Activity: Each line of the listing that includes the string "computer" needs to be located and copied.

+++

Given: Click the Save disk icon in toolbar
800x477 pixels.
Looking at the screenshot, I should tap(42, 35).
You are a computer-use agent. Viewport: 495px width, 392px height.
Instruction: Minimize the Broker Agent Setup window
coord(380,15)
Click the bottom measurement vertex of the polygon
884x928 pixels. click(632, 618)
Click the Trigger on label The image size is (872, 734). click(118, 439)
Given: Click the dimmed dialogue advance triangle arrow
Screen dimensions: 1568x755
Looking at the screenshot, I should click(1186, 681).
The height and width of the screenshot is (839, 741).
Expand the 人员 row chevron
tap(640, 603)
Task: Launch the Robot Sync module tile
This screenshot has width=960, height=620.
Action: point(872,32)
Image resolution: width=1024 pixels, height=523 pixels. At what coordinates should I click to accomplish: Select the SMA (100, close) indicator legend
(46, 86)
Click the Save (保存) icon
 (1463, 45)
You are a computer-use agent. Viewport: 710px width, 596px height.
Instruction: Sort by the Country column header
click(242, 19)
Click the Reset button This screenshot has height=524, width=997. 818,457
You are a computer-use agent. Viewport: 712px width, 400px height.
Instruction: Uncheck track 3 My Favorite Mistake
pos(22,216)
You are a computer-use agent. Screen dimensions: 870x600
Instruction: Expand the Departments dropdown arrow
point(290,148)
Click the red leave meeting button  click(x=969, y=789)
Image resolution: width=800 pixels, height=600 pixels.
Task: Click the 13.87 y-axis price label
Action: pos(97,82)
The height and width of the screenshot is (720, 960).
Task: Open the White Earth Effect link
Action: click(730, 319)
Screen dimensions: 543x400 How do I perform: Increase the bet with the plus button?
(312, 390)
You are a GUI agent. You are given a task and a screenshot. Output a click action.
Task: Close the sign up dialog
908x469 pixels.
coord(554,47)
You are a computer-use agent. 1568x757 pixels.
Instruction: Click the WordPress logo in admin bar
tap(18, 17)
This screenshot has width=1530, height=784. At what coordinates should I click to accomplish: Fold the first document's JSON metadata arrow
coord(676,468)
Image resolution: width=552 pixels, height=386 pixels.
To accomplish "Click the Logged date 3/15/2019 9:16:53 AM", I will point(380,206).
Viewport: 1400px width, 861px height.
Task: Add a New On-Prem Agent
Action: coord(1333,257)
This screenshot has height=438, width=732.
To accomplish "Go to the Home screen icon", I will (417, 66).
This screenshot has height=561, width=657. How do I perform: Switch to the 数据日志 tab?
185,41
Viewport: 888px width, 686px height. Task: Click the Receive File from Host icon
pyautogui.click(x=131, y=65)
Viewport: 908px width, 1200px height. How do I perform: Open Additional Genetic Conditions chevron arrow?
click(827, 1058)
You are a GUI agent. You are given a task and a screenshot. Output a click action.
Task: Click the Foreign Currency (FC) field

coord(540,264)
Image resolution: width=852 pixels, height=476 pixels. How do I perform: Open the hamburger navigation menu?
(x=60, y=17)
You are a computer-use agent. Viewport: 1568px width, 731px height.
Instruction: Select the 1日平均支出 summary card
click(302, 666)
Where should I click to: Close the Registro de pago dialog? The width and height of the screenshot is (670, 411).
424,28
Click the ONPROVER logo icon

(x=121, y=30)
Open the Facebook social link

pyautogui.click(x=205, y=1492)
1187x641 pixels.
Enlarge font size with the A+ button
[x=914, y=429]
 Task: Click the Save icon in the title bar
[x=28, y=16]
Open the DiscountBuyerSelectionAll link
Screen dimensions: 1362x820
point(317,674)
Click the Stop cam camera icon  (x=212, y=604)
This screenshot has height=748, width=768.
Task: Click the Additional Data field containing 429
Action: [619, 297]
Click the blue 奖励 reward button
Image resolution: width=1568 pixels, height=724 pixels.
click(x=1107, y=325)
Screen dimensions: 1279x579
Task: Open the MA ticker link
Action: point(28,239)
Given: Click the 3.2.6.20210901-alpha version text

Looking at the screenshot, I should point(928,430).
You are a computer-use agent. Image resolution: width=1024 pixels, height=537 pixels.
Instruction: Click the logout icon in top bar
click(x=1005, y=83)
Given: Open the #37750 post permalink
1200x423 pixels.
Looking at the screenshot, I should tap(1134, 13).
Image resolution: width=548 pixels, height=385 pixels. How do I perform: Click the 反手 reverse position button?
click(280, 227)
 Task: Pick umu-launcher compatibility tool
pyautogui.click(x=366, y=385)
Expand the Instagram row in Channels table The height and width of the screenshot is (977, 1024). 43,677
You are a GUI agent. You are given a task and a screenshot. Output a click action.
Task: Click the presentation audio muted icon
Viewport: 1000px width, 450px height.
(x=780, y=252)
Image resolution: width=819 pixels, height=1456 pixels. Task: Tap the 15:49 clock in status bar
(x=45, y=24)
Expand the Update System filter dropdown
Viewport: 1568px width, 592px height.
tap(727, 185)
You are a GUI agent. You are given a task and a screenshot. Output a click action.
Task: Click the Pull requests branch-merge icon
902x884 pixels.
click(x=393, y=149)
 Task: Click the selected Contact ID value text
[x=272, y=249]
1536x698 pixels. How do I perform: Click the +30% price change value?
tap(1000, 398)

+++

The completed task:
You are a computer-use agent. Viewport: 495px width, 392px height.
You are a computer-use agent. Viewport: 710px width, 596px height.
You are a computer-use agent. Viewport: 712px width, 400px height.
You are a computer-use agent. Screen dimensions: 870x600
You are a computer-use agent. 1568x757 pixels.
You are a computer-use agent. Viewport: 1568px width, 731px height.
You are a computer-use agent. Image resolution: width=1024 pixels, height=537 pixels.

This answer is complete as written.